The girls will be offering eight varieties of cookies, including one new type.
Girl Scouts will continue to offer perennial favorites, including Thin Mints, shortbread cookies, peanut butter patties, peanut butter sandwich cookies and the Caramel deLites.
Additionally, Girl Scouts will sell Thanks-a-Lot, a shortbread cookie with a chocolate layer on the bottom, and Lemonades, a lemon iced shortbread cookie.
This year, Marshall scouts will be offering Daisy Go Rounds, a reduced-fat crispy cinnamon cookie that comes with five single-serve snack packs.
Cookies will be delivered beginning the week of Monday, Feb. 16, and will cost $4 per box. Local troops receive 55 cents per box sold.
The annual cookie sales campaign is the primary fund-raiser for Girl Scouts, and the money raised is used for service projects, badge work, crafts, activities, campouts and other trips.
Girl Scouts of the Missouri Heartland Council, which includes Marshall, receives a portion of the price of each box sold.
This money is used to provide leader materials and council representatives who assist area troops, maintain council-owned campsites and a host of programs for all age level scouts as well as scholarships to offset the cost to individual girls.
Additionally, the cookie program is an integral part of Girl Scouting's business
and economic literacy initiative for girls ages 5-17.
"Through this program, girls manage inventory, set goals, learn money management and develop marketing skills," said Jennifer Phillips, a local Girl Scout leader who organizes cookie sales for Saline County.

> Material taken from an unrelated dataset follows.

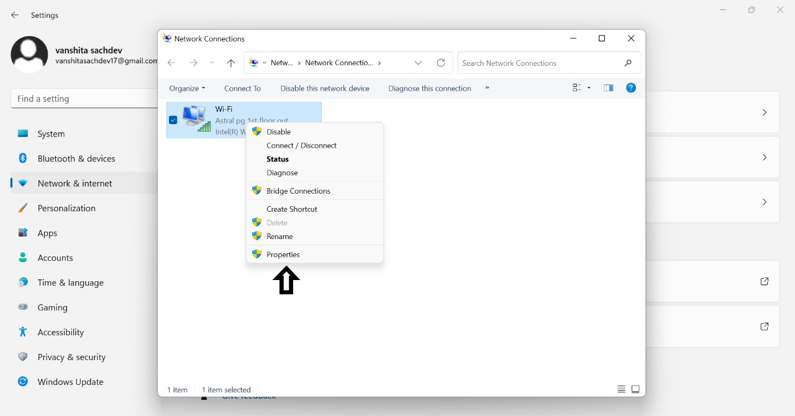795x416 pixels.
Task: Switch to details view in status bar
Action: (621, 389)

"Essentially, the girls run their own business," Phillips said. "The entire troop sets a goal and follows a plan leading toward that goal."
Local troops aren't the only ones who benefit from cookie sales, local officials said. Troops may elect to participate in the "Cookie Share" project, a service project to help other organizations
in the community.
Each troop decides which organization in the community it would like to help by asking customers to donate an extra box of cookies to be given to that particular charity.
In past years, troops have chosen organizations such as the Lighthouse, Marshall Senior Center, Butterfield Youth Services and Head Start for their contributions.
Marshall scouts have a special cookie kickoff rally planned for Thursday, Jan. 8. Girls will gather from 5:30 to 7 p.m. at the fellowship hall at Covenant Presbyterian Church for games, crafts and sales tips. Girls will be bringing canned goods to the event for the Community Food Pantry.
Anyone who is not approached by a Girl Scout but who wishes to order cookies can call Phillips at 660-886-4608 or Mary Jo Rieth, 660-886-8524.